Nancy Pelosi, Bodo Ramelow, Bernd Riexinger, Annalena Baerbock und ihre vielen Gesinnungsgenossen hüben wie drüben können nichts dafür. Ihre Reaktion ist die Folge einer unheilbaren linken Erbkrankheit, die mit den typischen Symptomen des Schlechte-Verlierer-Syndroms zum Ausbruch kommt. Zu wessen DNA es gehört, sich im Besitz der absoluten Wahrheit zu glauben, erleidet zwangsläufig einen schmerzlichen Verlust, wenn er einsehen muss, dass es die in Demokratien nicht gibt. Es steht nicht wie in der bekannten Kafka-Parabel ein Torhüter vor dem Eingang und lässt nur die rein, die den rechten Glauben haben. Demokratie ist der Kampf um Mehrheiten, der Kampf der Argumente, auch – das hat Donald Trump besser verstanden als alle seine politischen Mitbewerber – der Emotionen. Demokratie lässt sogar zu – das ist eine systemimmanente Schwäche –, dass, wie bei der »Ehe für alle«, der Irrtum die Mehrheit erringen kann. Selbst dann aber bleibt die oberste Spielregel der Demokratie: Wenn der Souverän sein Votum abgegeben hat, haben seine Repräsentanten dieses umzusetzen. Einfach aus Frust den ganzen Spieltisch umzustürzen ist keine Option.

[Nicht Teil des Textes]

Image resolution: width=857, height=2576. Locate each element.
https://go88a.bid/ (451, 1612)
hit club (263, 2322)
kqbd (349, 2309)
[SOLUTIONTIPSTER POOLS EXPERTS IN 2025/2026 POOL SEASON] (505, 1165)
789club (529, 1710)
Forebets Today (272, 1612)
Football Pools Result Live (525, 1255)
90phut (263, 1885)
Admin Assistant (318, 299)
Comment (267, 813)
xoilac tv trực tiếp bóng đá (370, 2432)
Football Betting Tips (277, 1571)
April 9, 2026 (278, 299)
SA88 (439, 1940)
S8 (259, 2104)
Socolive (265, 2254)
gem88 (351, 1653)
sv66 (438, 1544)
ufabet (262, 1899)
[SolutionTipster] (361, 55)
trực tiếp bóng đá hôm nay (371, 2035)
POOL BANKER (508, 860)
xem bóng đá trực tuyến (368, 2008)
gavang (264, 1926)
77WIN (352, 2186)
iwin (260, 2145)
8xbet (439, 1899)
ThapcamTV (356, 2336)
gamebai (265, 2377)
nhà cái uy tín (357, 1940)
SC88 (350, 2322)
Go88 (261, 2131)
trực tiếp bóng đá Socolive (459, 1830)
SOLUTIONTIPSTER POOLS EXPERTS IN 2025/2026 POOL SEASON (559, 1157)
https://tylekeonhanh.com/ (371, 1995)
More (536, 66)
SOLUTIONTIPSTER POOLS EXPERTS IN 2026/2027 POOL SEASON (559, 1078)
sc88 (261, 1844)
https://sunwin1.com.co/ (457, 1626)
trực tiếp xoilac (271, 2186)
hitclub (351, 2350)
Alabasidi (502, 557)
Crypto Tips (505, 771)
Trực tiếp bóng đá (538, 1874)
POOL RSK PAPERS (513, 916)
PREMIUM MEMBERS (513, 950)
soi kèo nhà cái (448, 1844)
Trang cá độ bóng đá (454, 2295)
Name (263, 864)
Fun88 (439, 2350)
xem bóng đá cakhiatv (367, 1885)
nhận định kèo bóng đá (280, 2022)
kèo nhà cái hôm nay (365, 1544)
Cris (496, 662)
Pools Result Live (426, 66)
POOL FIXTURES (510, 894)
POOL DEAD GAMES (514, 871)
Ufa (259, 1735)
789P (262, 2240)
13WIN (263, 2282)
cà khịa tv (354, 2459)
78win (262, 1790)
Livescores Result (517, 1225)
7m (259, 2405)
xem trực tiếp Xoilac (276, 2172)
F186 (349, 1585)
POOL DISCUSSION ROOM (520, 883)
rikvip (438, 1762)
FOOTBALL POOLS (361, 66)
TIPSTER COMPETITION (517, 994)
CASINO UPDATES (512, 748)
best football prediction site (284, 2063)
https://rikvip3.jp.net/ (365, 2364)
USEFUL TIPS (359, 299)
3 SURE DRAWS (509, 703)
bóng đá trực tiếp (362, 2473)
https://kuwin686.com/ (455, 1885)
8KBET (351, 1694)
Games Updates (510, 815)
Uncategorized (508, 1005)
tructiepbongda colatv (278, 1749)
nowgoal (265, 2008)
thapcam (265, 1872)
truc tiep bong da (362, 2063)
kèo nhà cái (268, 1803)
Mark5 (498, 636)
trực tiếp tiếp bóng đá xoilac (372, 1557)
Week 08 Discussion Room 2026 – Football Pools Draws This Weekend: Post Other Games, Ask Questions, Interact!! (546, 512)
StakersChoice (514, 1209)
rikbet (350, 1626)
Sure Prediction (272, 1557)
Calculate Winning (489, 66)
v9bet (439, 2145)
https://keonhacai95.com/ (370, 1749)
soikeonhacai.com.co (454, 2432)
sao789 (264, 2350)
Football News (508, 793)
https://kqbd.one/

Offensichtlich müssen einige in Deutschland Demokratie noch mal ganz neu lernen. Am besten, sie fangen noch heute damit an. Sie können Anschauungsunterricht bei Thomas Kemmerich und Mike Mohring nehmen, die sich dem Konformitätsdruck mutig widersetzten. Vielleicht reicht als erstes Training auch eine Partie »Mensch, ärgere dich nicht«.